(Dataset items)
>>>>
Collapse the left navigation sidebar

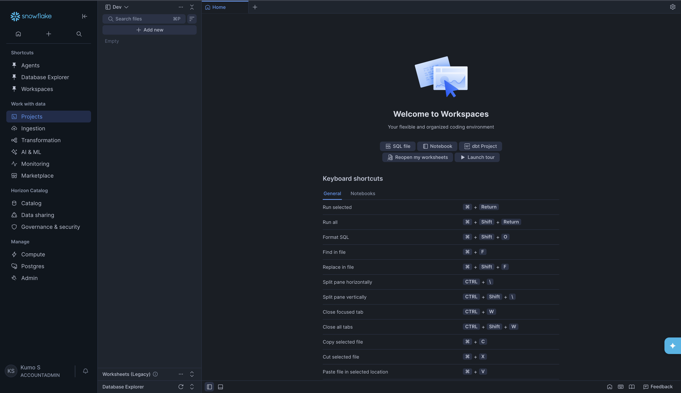click(85, 16)
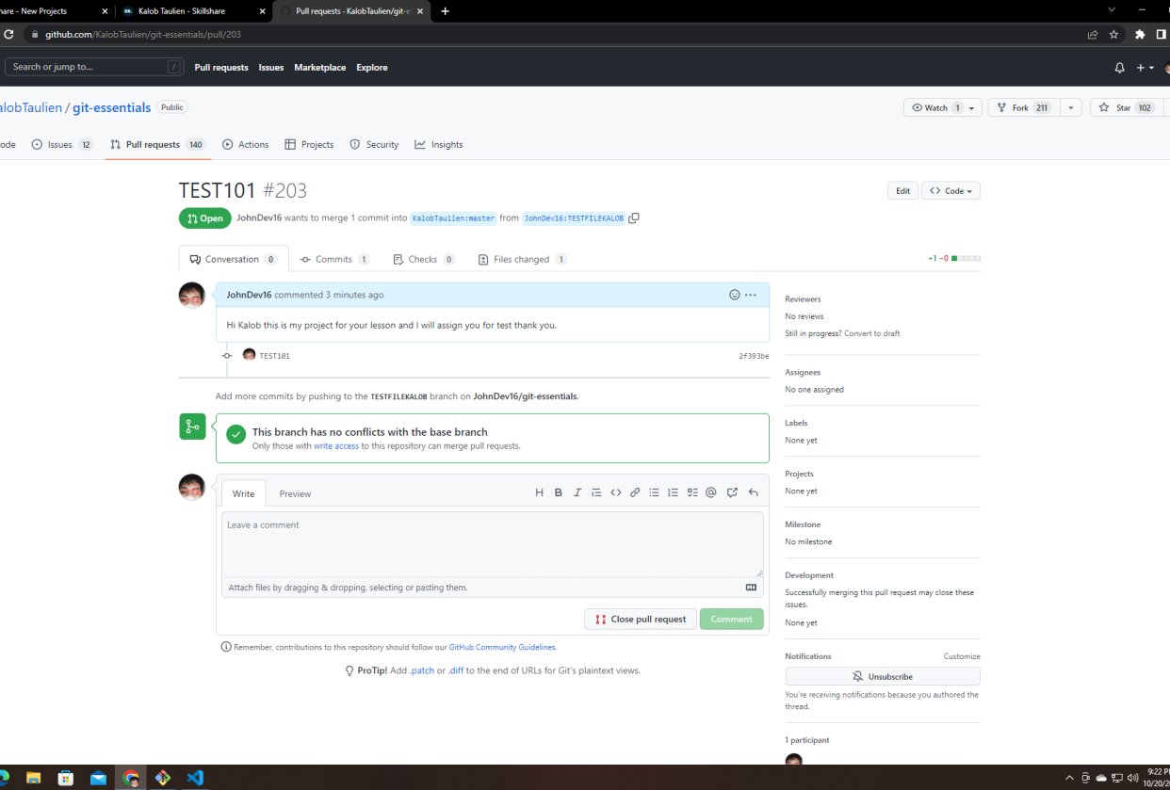Add emoji reaction to JohnDev16's comment
The image size is (1170, 790).
735,295
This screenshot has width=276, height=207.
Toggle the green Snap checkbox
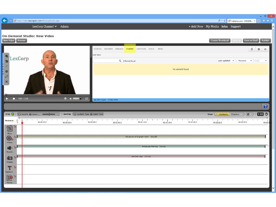point(13,114)
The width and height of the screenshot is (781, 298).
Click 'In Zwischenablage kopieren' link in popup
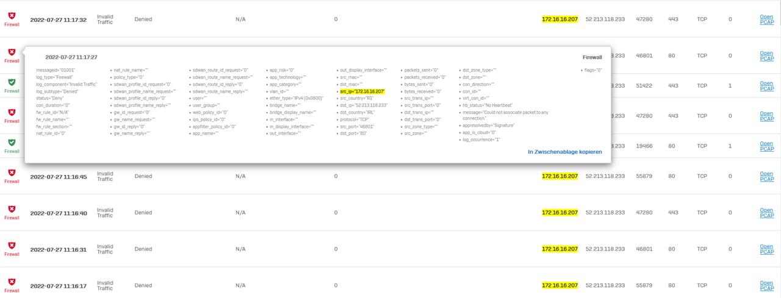point(564,152)
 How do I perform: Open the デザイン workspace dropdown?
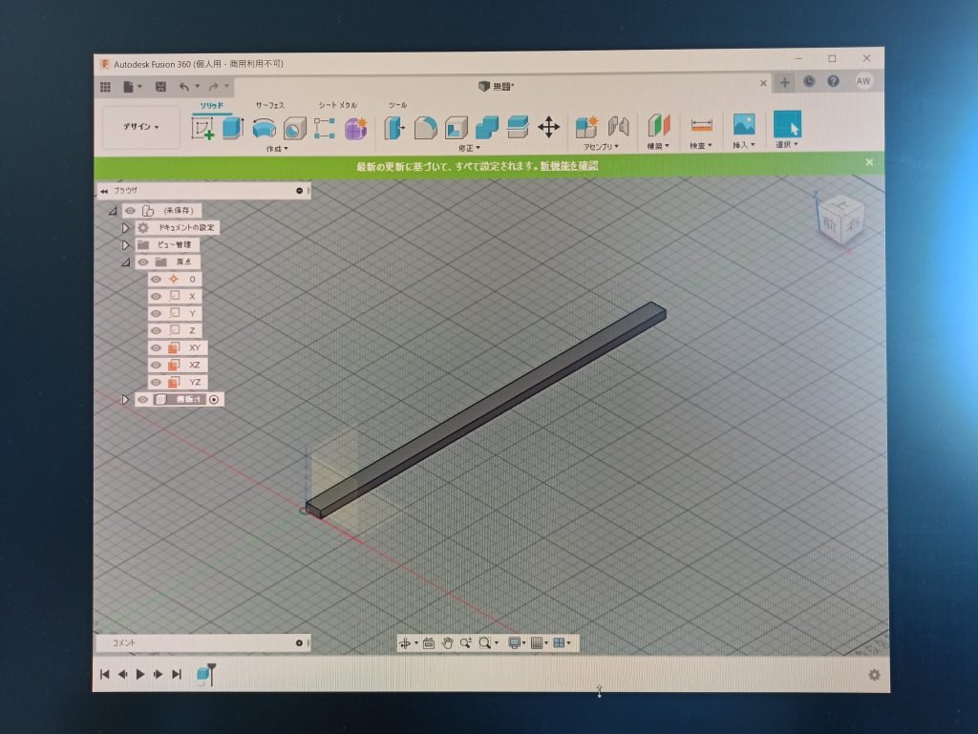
<<<<
In the stretch from the line containing "The width and" through the end of the material, swap "popup" for "dialog" and write those lines out again with nothing else changed. Omit the pictures from your answer.

The width and height of the screenshot is (781, 298).
Click 'In Zwischenablage kopieren' link in dialog
point(564,152)
 How do I perform: Open the デザイン workspace dropdown?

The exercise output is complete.